━━━━━ Available data

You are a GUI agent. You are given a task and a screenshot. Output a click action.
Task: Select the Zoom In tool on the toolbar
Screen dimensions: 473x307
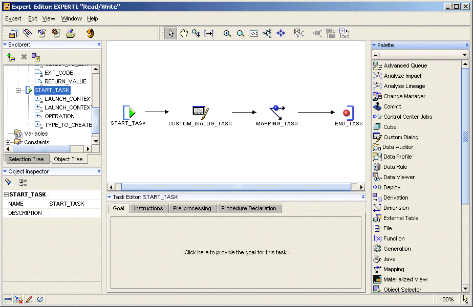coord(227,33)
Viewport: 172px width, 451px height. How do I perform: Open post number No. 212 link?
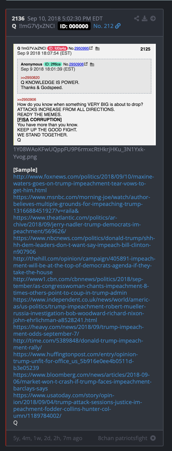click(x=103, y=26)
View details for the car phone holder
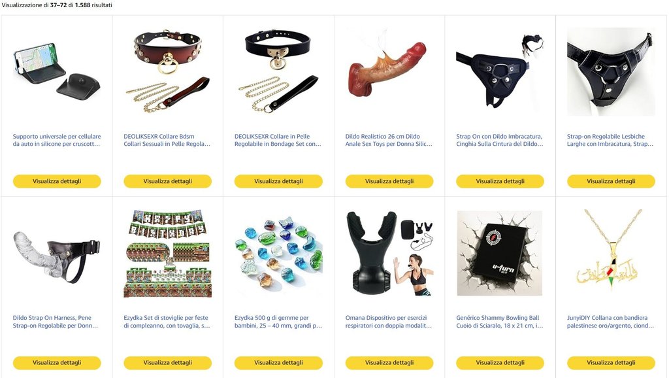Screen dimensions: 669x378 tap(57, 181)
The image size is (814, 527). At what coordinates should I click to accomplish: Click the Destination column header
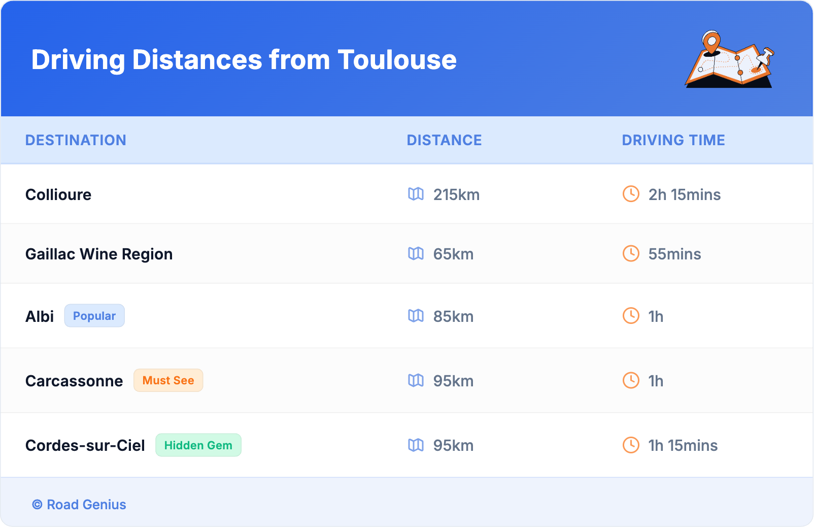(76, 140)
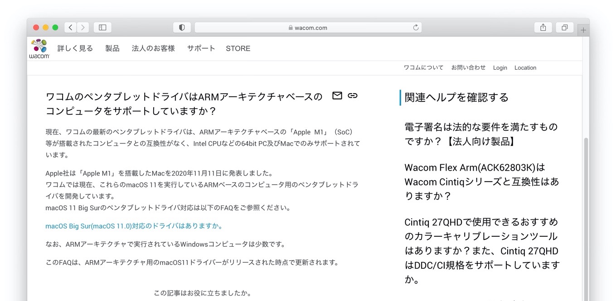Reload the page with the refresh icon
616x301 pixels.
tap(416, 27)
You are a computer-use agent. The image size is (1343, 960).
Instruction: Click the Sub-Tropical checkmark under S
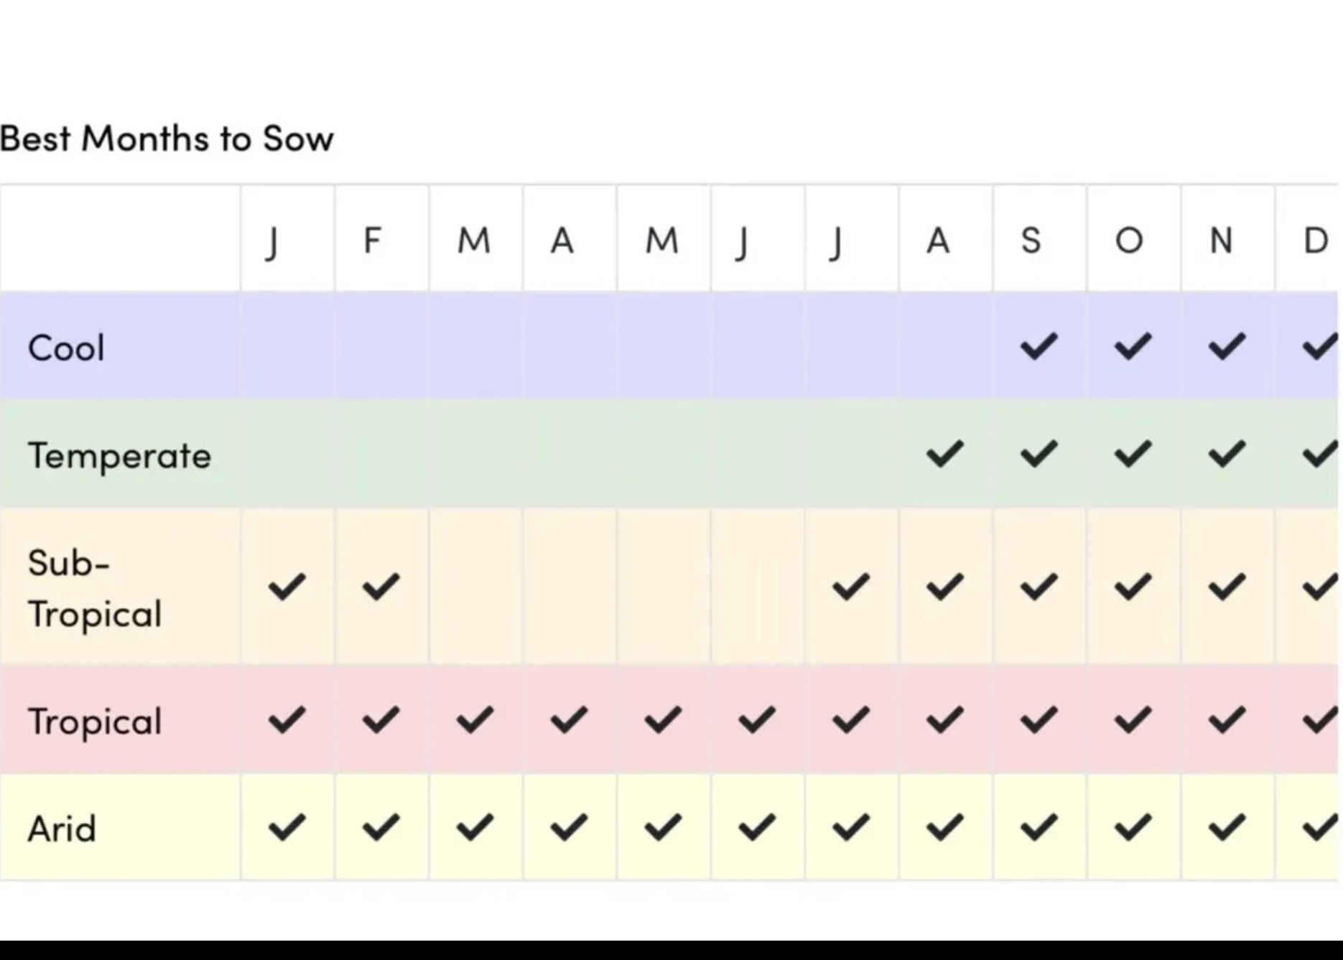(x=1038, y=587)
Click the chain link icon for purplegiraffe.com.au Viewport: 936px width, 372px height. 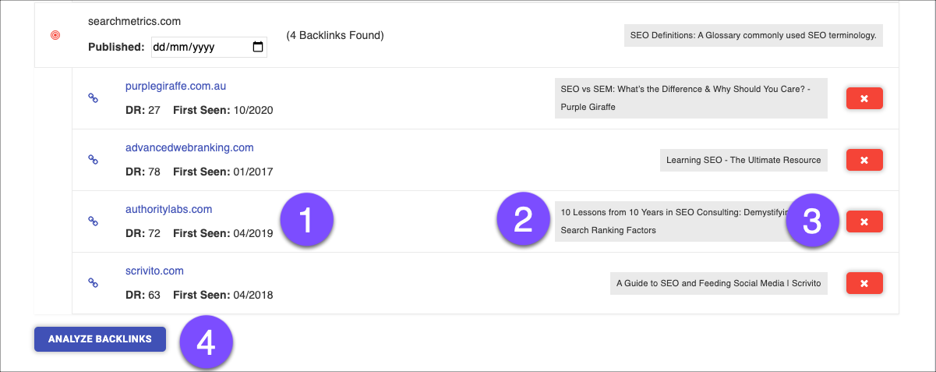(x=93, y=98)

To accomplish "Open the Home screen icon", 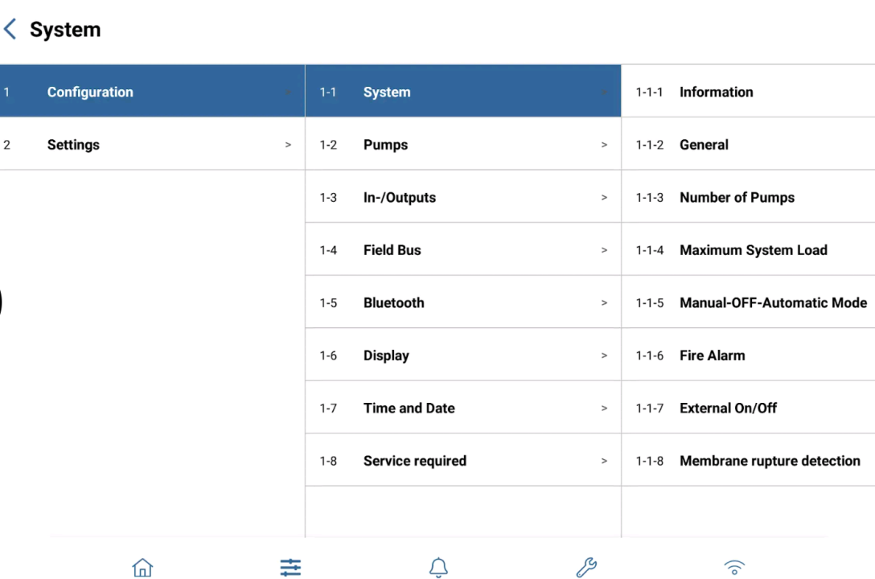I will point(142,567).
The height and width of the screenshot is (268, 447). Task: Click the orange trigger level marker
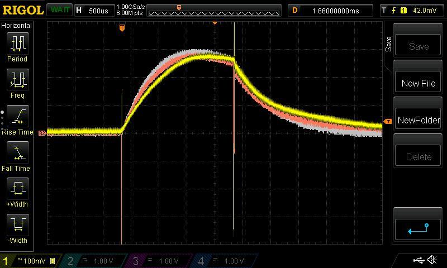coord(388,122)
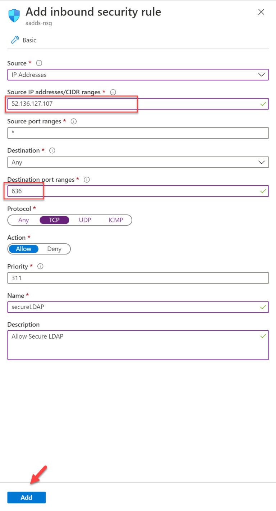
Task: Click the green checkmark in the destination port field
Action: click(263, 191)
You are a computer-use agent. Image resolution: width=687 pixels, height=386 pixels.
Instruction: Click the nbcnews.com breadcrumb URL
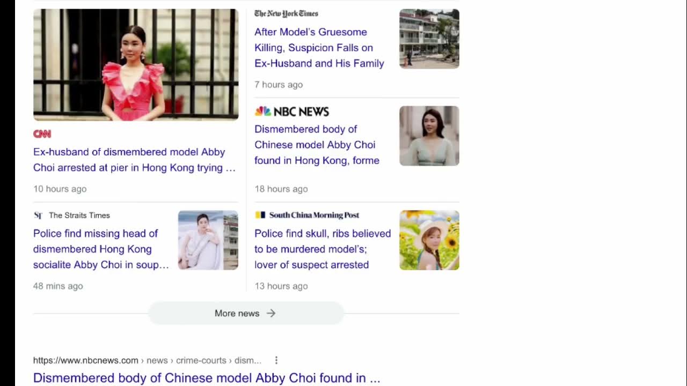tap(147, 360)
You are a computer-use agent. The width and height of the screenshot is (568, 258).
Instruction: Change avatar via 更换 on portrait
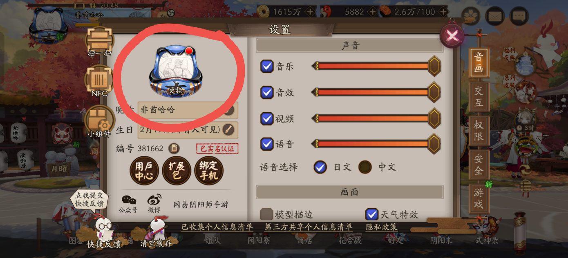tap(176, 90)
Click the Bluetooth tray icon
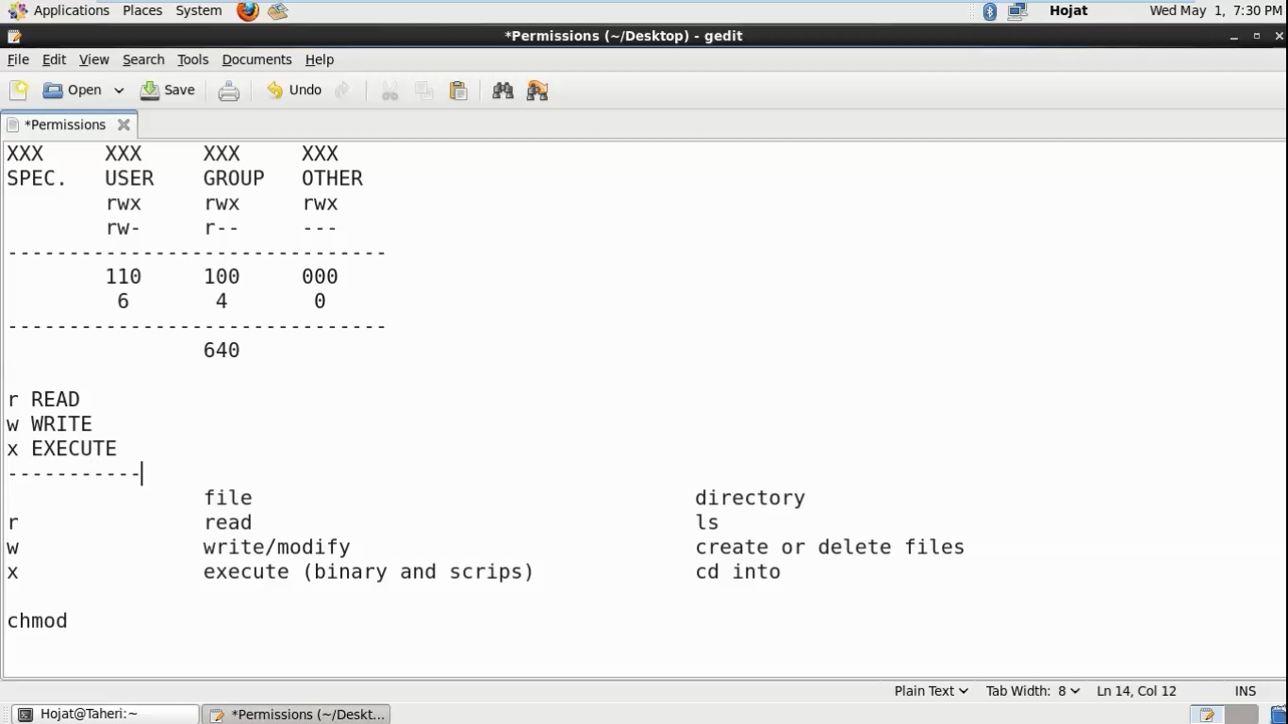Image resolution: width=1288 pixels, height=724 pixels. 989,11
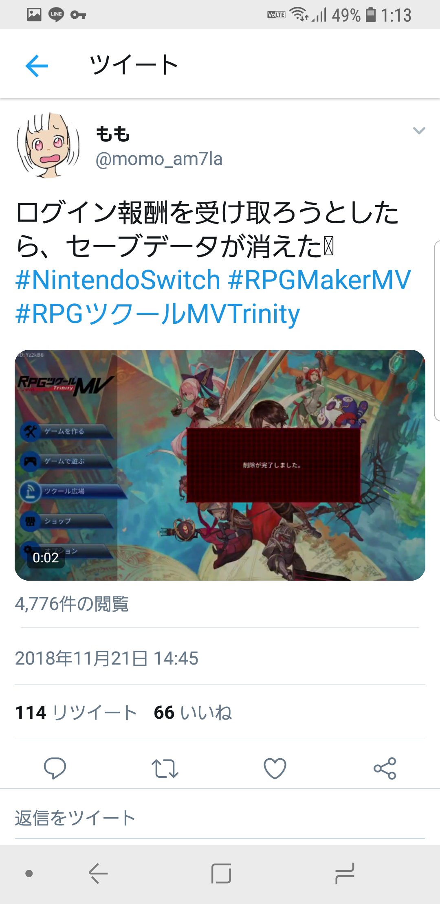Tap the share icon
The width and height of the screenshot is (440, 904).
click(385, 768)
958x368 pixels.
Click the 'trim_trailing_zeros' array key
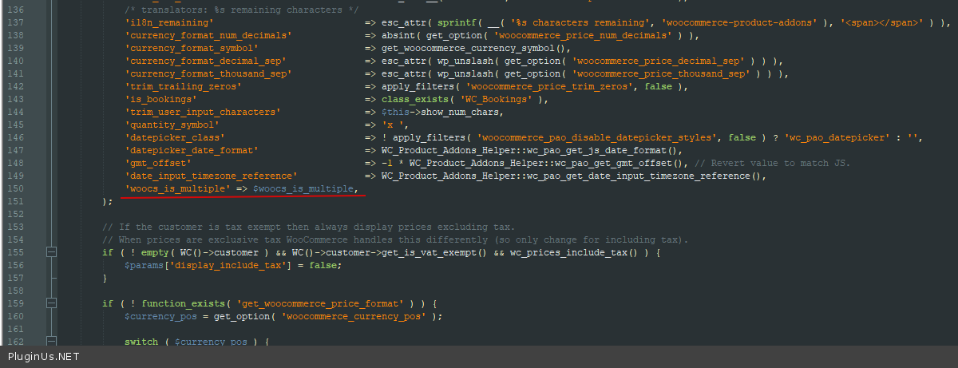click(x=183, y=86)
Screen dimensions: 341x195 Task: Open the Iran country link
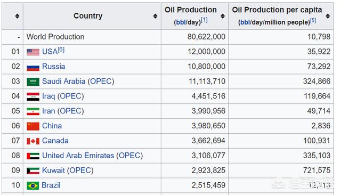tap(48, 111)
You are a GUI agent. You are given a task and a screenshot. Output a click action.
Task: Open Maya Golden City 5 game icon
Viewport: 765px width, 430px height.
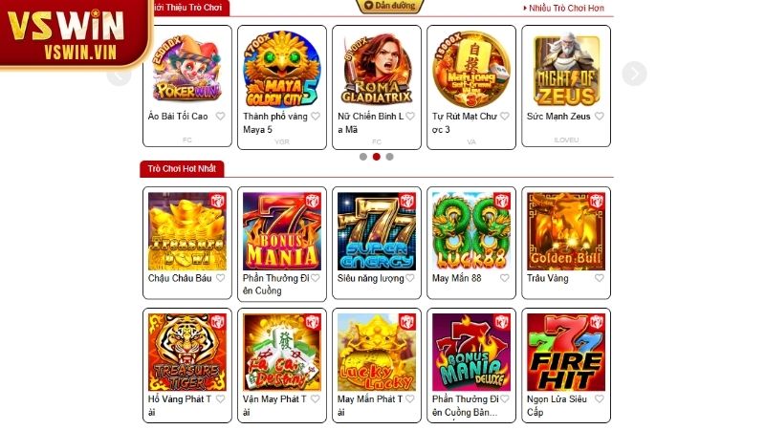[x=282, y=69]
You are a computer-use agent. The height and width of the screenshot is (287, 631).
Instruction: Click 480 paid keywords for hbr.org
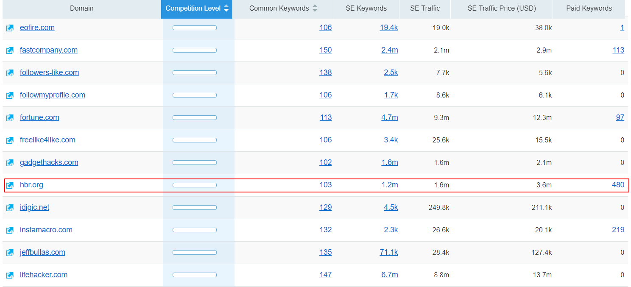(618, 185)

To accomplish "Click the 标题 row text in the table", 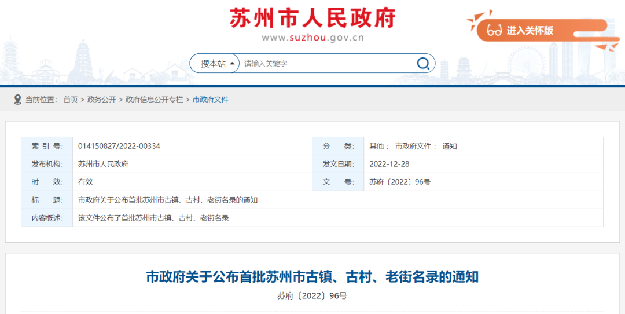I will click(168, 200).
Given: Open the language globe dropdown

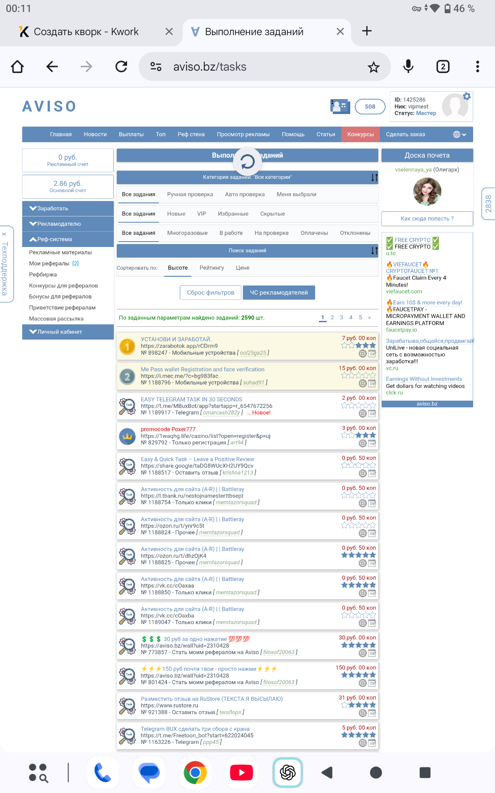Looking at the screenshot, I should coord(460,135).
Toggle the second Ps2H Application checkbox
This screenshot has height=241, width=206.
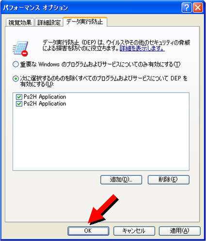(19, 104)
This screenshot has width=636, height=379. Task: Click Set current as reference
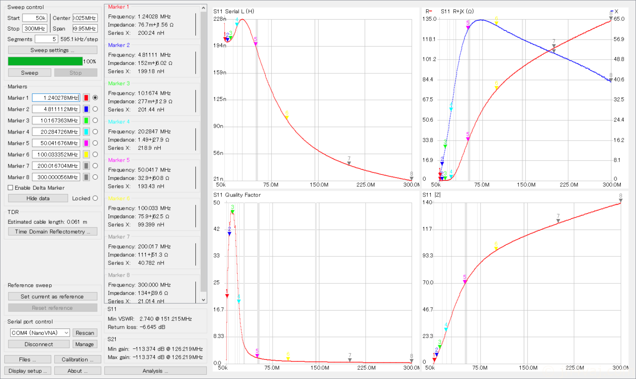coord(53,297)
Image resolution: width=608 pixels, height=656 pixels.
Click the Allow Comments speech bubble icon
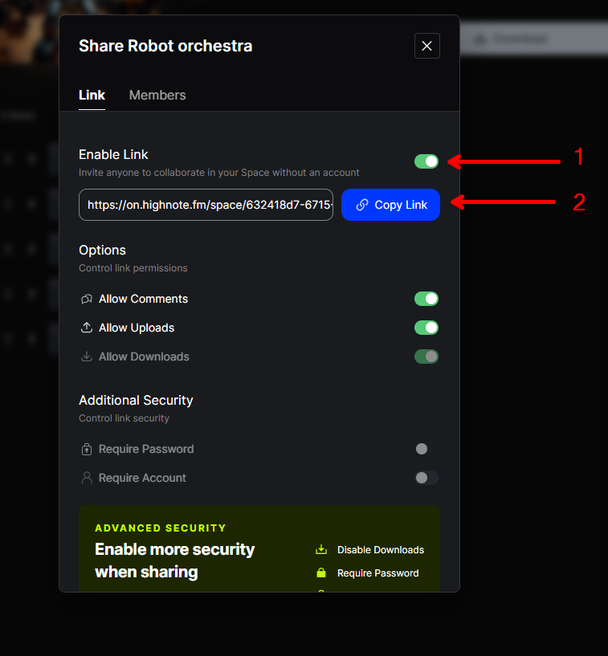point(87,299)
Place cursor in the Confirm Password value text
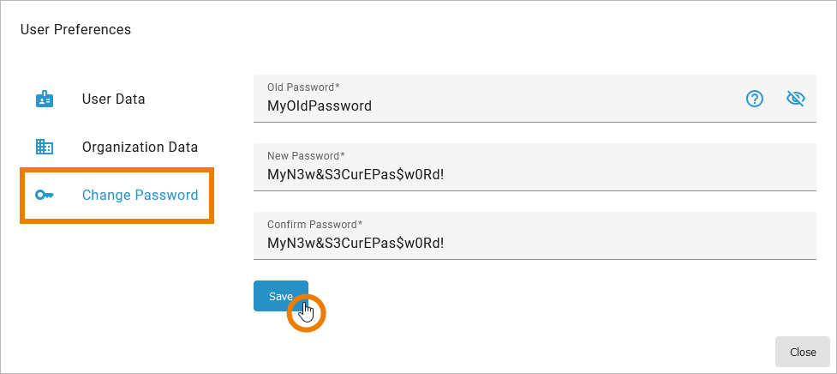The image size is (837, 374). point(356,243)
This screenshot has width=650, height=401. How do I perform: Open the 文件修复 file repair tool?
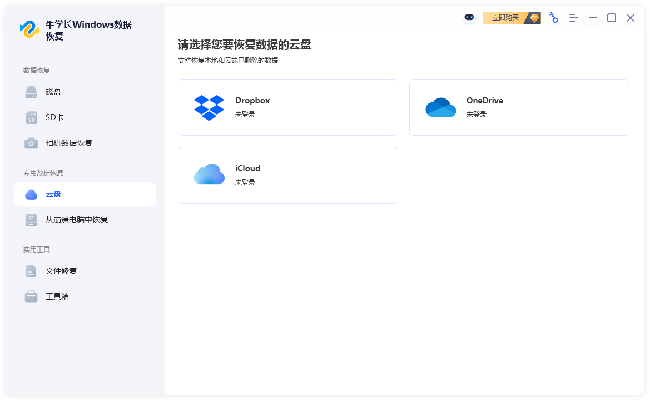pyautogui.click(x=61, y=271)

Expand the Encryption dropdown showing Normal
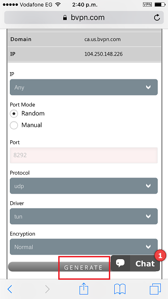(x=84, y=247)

━━━━━━━━━━

Exercise brief: How many of the lines in these entries hold "computer"? Report only the count.

Solution for this task: 4